The array elements are initialized based on the initialization rule for aggregate type with initialization lists, as specified in C standard.
It mentions, if there are less number of initializers supplied in the brace-enclosed list than that of the number of element in the aggregate type, the remaining elements in the aggregate type will be initialized with the value as if they have static storage duration, i.e., a value of 0.
To quote C11, chapter §6.7.9, Initialization (emphasis mine)
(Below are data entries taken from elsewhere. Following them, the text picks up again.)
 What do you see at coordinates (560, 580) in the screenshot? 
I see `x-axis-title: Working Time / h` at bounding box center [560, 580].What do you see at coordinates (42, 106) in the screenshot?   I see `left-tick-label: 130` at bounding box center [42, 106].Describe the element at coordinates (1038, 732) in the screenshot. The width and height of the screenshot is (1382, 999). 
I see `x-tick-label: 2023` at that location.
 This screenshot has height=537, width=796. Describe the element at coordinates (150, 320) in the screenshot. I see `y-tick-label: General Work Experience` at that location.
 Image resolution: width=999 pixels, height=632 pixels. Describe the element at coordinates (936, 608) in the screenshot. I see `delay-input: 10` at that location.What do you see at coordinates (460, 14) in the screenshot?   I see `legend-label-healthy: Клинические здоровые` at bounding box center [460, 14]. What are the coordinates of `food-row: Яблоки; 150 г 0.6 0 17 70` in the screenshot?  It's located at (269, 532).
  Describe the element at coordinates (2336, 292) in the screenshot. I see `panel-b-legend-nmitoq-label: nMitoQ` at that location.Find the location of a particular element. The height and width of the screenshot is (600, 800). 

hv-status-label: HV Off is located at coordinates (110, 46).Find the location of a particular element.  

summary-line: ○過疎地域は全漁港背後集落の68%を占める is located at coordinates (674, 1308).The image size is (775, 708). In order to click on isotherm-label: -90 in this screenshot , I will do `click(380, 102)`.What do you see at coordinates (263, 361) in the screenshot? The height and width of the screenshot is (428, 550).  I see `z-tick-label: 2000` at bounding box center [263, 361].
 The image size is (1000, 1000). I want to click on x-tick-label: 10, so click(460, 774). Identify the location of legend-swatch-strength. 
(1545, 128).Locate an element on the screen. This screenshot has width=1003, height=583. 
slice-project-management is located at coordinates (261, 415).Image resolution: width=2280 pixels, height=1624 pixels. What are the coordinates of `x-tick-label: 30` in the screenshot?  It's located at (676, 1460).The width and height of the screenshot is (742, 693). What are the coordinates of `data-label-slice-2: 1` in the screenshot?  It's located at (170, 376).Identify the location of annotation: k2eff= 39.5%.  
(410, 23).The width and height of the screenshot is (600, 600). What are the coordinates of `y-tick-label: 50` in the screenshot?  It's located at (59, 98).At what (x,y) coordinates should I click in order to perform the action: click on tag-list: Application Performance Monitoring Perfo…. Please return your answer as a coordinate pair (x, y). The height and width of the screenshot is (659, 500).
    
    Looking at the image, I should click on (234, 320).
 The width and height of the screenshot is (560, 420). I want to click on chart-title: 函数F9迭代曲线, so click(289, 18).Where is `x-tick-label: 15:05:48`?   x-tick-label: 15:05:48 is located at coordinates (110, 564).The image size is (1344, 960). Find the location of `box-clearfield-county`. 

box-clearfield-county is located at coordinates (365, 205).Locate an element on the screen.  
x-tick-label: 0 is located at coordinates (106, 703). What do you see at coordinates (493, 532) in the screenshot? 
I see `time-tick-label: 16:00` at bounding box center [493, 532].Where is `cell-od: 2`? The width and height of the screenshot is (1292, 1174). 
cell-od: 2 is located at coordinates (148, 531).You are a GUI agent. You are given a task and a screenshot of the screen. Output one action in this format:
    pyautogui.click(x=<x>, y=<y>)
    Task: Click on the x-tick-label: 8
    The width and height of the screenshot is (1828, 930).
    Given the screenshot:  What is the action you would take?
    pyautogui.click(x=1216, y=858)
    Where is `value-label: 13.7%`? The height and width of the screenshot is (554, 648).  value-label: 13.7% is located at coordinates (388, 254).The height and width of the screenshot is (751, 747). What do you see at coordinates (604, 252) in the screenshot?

If there are fewer initializers in a brace-enclosed list than there are elements or members of an aggregate, or fewer characters in a string literal used to initialize an array of known size than there are elements in the array, the remainder of the aggregate shall be initialized implicitly the same as objects that have static storage duration.
and regarding the initialization of variables having static storage duration,
[..] If an object that has static or thread storage duration is not initialized explicitly, then:
- [...]
- if it has arithmetic type, it is initialized to (positive or unsigned) zero;
- [...]
So, very rightly, in your case
int arr[10]={1};
arr[0] is having a value 1, arr[1] to arr[9] all are set to 0.